Showing posts with label #AshbridgeEstate. Show all posts
Showing posts with label #AshbridgeEstate. Show all posts

Aug 19, 2016

Asbridge Estate - A Historical Home


One of the oldest homes in Toronto is right out front and personal on Queen Street in the east end near Coxwell (between Leslieville and the Beaches).   It's called the Ashbridge Estate and dates back to the late 1700s when the Ashbridge Family (United Empire Loyalists) came here from Pennsylvania and were given a large plot of land.  Can you imagine that?

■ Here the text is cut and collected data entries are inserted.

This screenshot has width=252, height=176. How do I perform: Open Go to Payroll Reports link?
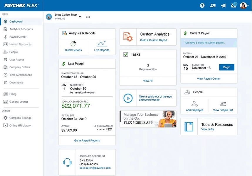pyautogui.click(x=87, y=141)
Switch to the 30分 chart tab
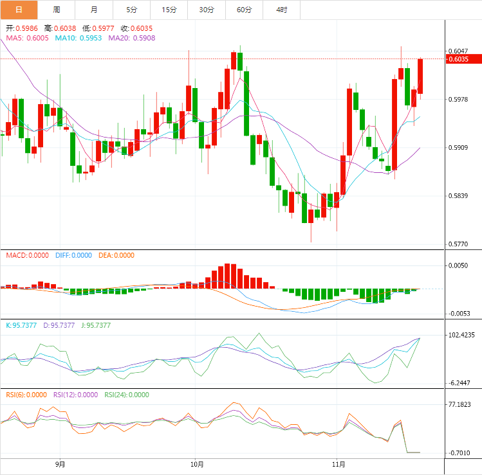482x475 pixels. pos(207,10)
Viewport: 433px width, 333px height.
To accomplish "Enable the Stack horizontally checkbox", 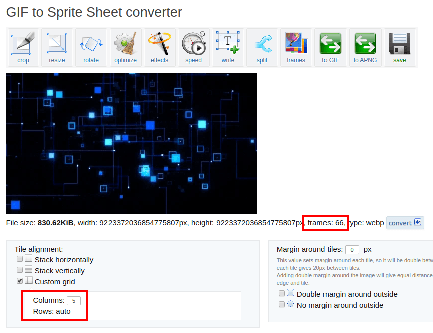I will coord(20,259).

So out they set clearing and farming and constructing several buildings including the main house, which still stands today.  The Ashbridge's (hence the namesake of Ashbridge Bay of course) were one of the first families to live here in our great city of Toronto and as the city grew, they eventually sold off most of their land by the 1920's leaving only the current 2-acre property which is now listed on the Canadian Register of Historic Places, thanks to the two remaining family members who donated their estate to the Ontario Heritage Trust.


But back to the beginning for a second.  When they arrived in Toronto as Quakers, the Ashbridge's were United Empire Loyalists (which simply means that they remained loyal to the British crown after the american Revolution) Fearing politicial persution, they fled to Canada and were officially granted 600 acres of land.  This land stretched from from Lake Onatrio to what is now known as Danforth Avenue.  If you know east Toronto, that is a huge spot of land!

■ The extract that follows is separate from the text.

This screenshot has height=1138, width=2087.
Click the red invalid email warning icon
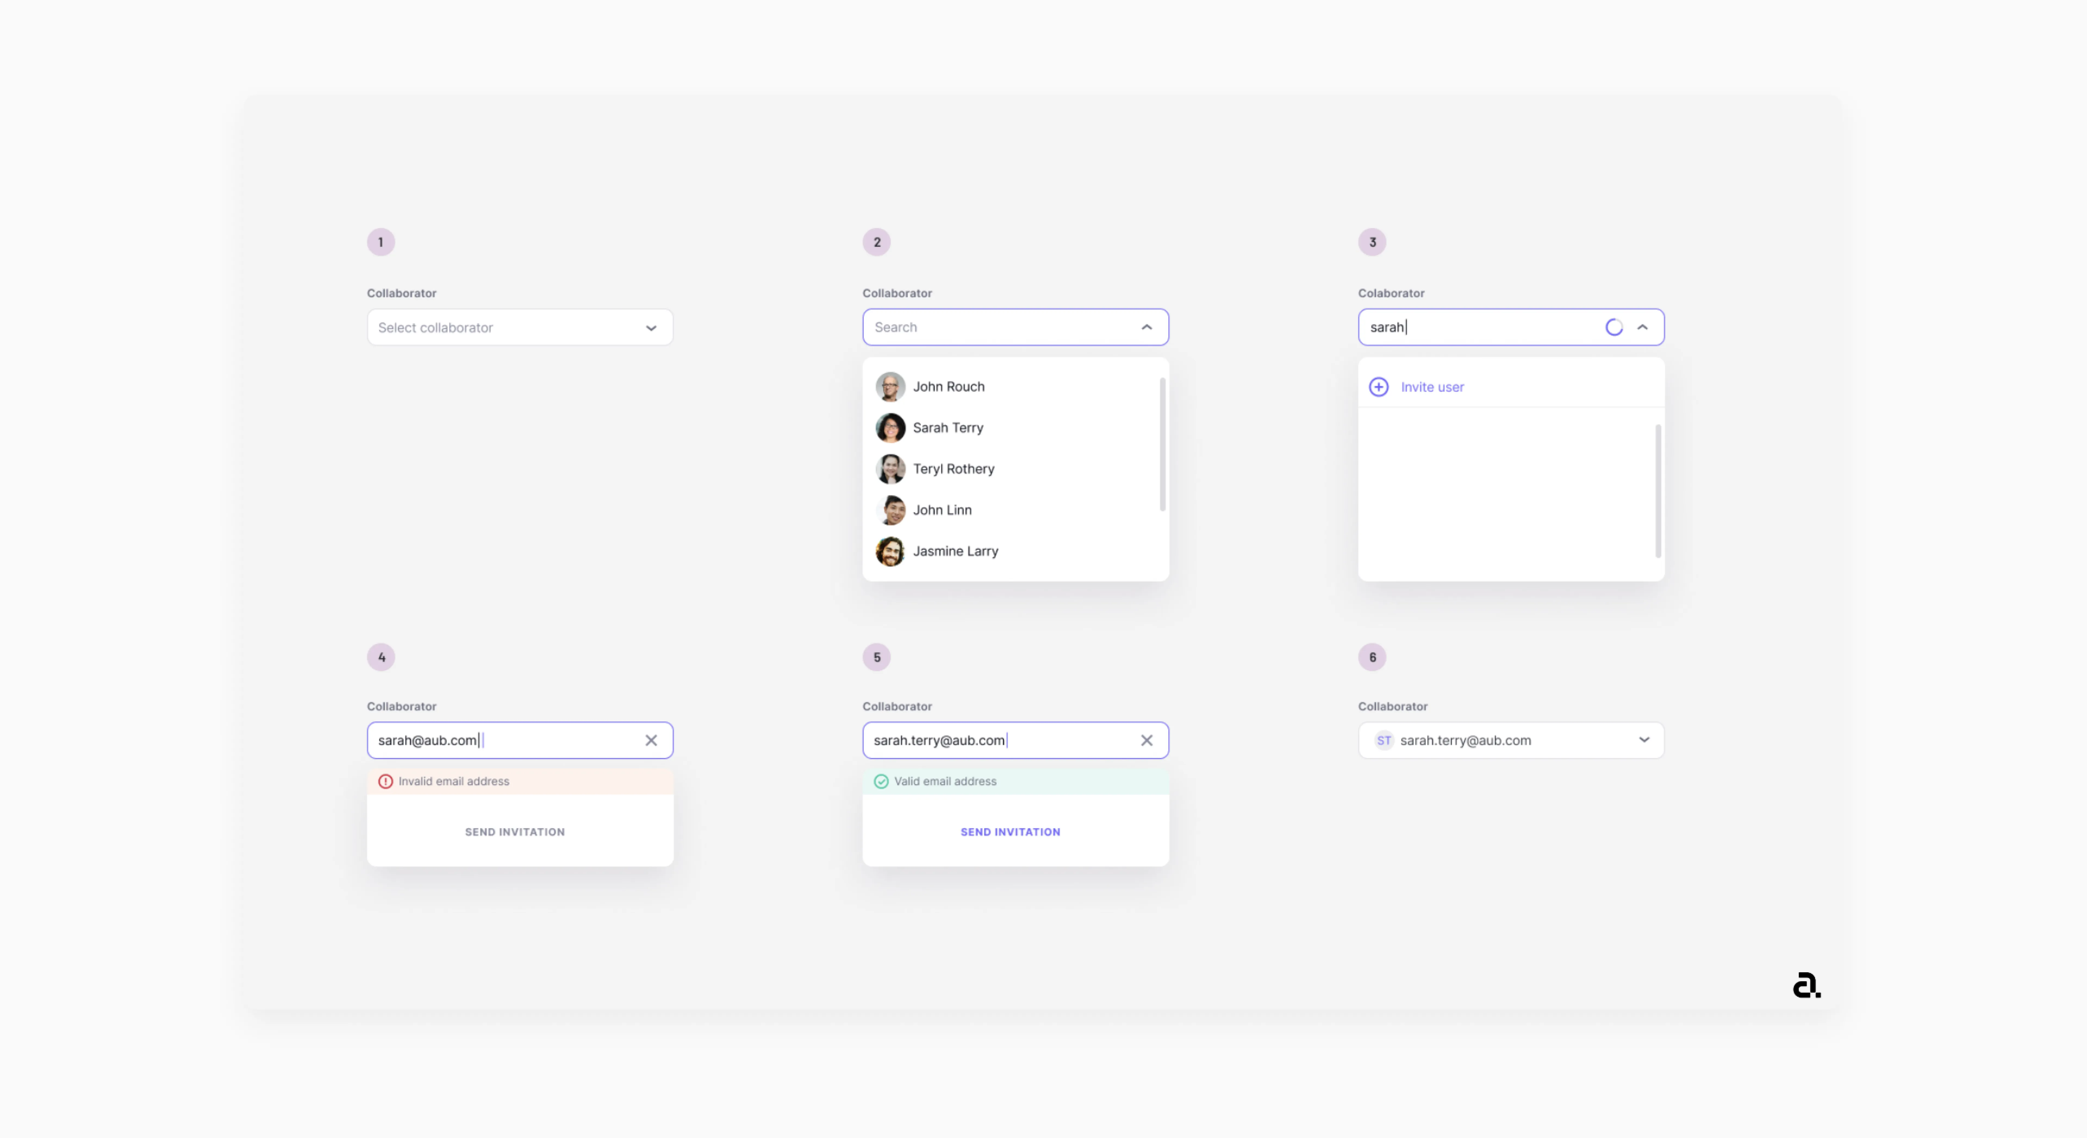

I read that a log cabin was built on the trail close to the shoreline of Lake Ontario on a bay formed the mouth of the Don River, and boy I can imagine how beautiful that must have been.   They survived like most did back then on fishing and waterfowl from the bay and pigs that they raised.  They also were able to grow wheat and sold it to market, and ice in the winter.

If you take the time to learn about the places you visit or pass for that matter, you'll be amazed at what you'll learn.  There's a bit of history in everything you see.  It's important to take the time to appreciate that.  I think that's why I take pictures.  To remember that piece of history I left behind.